BLOC DE TEXTE =>
···

Des damnées à la clandestinité   

 

« La société voit la femme comme le sexe faible, donc incapable de commettre certains actes répréhensibles. Alors, quand il arrive qu’une femme se retrouve coupable d’un forfait qui la conduit en prison, ses proches ont du mal à l’accepter », souligne le sociologue Didas Tossou de l’Université d’Abomey-Calavi. Face à ce rejet de la société, les femmes repris de justice se voient dans l’obligation de vivre dans la clandestinité et dans la solitude, précise le sociologue. « Je ne pouvais pas continuer de voir mes enfants qui chaque fois, reviennent à la maison en larme. Pour un rien du tout, tout le monde les traite de filles de criminelle. C’est ce qui a fait que nous avons dû quitter Sèmè-Kpodji pour Glazoué et puis nous vivons à Parakou depuis trois ans », confie l’ex détenue de la prison civile de Porto-Novo. 

 

Au-delà du changement géographique, dans son apparence physique, Brigitte a opéré plusieurs autres transformations allant de son teint à sa morphologie pour éviter de se faire facilement reconnaître par ceux qui connaissent son passé douloureux qu’elle essaie de fuir malgré le fait qu’elle ait fait la prison pendant plus de sept ans sur les dix qu’elle a eu à écoper après avoir bénéficié d'une libération conditionnelle. Plusieurs d’autres anciennes détenues rencontrées vivent la même situation que Brigitte mais n’ont pas voulu s’exprimer.

···

DONNÉES ENREGISTRÉES =>
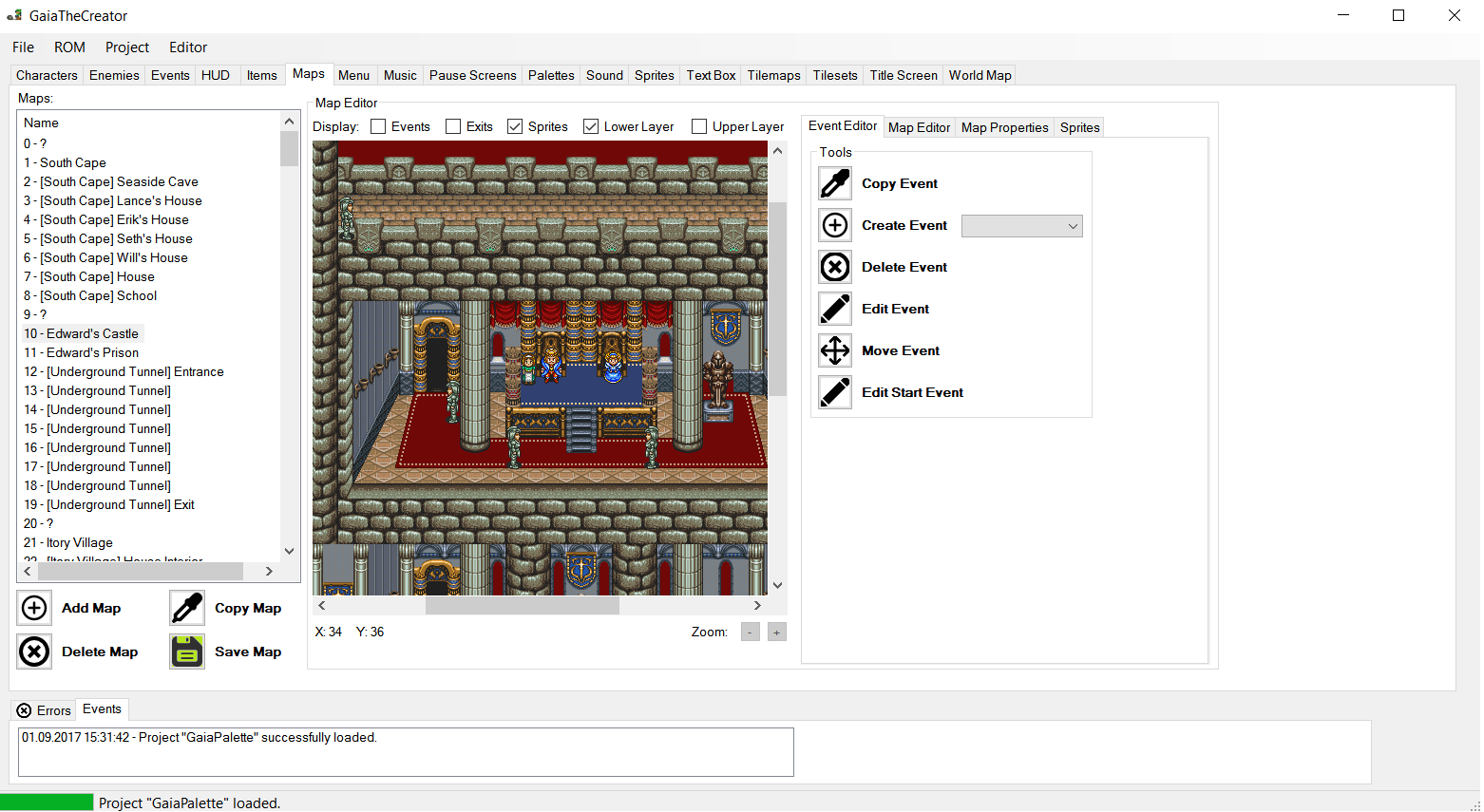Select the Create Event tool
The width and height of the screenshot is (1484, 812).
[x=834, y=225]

···

À FAIRE =>
1) D'après le texte sur les anciennes détenues, depuis combien de temps l'ex-détenue de la prison civile de Porto-Novo vit-elle à Parakou ?
2) Pour chacune des affirmations suivantes, dites si elle concorde avec le texte sur les anciennes détenues et citez les mots qui tranchent. (a) Didas Tossou est rattaché à l'Université d'Abomey-Calavi. (b) Brigitte a été condamnée à quinze ans de prison. (c) Les autres anciennes détenues rencontrées ont accepté de s'exprimer.
3) Poursuivez le texte sur les anciennes détenues après sa dernière phrase.

RÉPONSES PAR TÂCHE =>
1) Depuis trois ans.

2)
(a) Oui : « le sociologue Didas Tossou de l’Université d’Abomey-Calavi ».
(b) Non : « sur les dix qu’elle a eu à écoper ».
(c) Non : « n’ont pas voulu s’exprimer ».

3)
« J’ai connu une amie à Djougou, qui a eu à faire la prison de Natitingou. Mais après la prison, elle est retournée dans son village au Togo, elle était serveuse de bar », se souvient Moukaïla Sarè. Quant à Brigitte, elle ne veut même plus refaire sa vie avec un homme de peur que son passé ne soit utilisé comme injure en cas de problème entre ce dernier et elle. La plupart de celles qui essaient de retourner dans leur environnement habituel, se réfugient dans l’alcoolisme pour mieux affronter le regard des autres. Joint au téléphone par notre rédaction, S.T.  l'ex époux de l'ex détenue de la prison civile de Porto-Novo n'a pas voulu se prononcer sur les motifs de sa séparation avec sa femme. Néanmoins, il reconnaît qu'il ne pouvait pas accepter une femme que sa famille a rejetée quand bien même il dit savoir que l'erreur est humaine.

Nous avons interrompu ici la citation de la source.